### Jobs:
a - From the post about deleting browser cookies, list every software product it mentions by name (programs, browsers and add-ons).
b - Turn the paragraph of the cookie post that begins "It immediately spawned a lot of discussion" into a bulleted list that keeps its main points.
c - Continue the post about deleting browser cookies from its last sentence.

[start of Given passage]

I posted a Life Pro Tip on Reddit:

Delete your web browser’s cookies once or twice a year.

It wipes out tracking data, so advertisers lose the profile they’ve built on you.

It also logs you out of all your web site accounts. When you log back in to them, you’ll find out right away if you don’t know your current password for a site, and then you can reset it. Better now than in an emergency!

(If you use a password manager like 1Password, logging in again is easy.)

The audience I had in mind were the kind of people who keep a PC for ten years and never delete cookies, and who write down their passwords in a notebook that they lost so having to log in to all their accounts again would be a traumatic experience.

It immediately spawned a lot of discussion. Paraphrased: “Lol, great advice for 2012, boomer. It’s useless to do this only once or twice a year. It’s useless to do it at all, because sites have moved on to using browser fingerprints. Use a plugin to autodelete your cookies after each session! Whitelist a few sites whose cookies you want to keep around for longer. Use an ad blocker! Use a VPN! Use Privacy Badger from EFF! Turn up your Firefox settings! Stop using Chrome! Use Pi-hole! Or if you don’t want to be tracked at all, stop using the Internet.”

[end of Given passage]
[start of Listed entries]

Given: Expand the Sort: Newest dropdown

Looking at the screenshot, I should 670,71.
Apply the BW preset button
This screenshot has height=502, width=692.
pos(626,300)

[end of Listed entries]

### Final answers:
a -
- 1Password
- Privacy Badger
- Firefox
- Chrome
- Pi-hole

b -
The post drew a lot of discussion right away. In paraphrase, commenters said:
- The advice was outdated ("great advice for 2012, boomer").
- Deleting cookies only once or twice a year is useless.
- Deleting cookies at all is useless, since sites now rely on browser fingerprints.
- Use a plugin that deletes cookies automatically after each session, and whitelist a few sites whose cookies should last longer.
- Use an ad blocker, a VPN, EFF's Privacy Badger and Pi-hole.
- Tighten Firefox settings and stop using Chrome.
- To avoid tracking entirely, stop using the Internet.

c -
Gatekeepers. Privacy maximalists who think if you don’t live like a cybersecurity lab tech, you don’t deserve to be online. Trolls and edgelords who just want to look cool. Ah, Reddit, you never disappoint.

My post was up for about half a day, it got almost five thousand upvotes, and then the moderators removed it.

I’m okay with that. It started some interesting discussions, it educated some people, and I learned a few things.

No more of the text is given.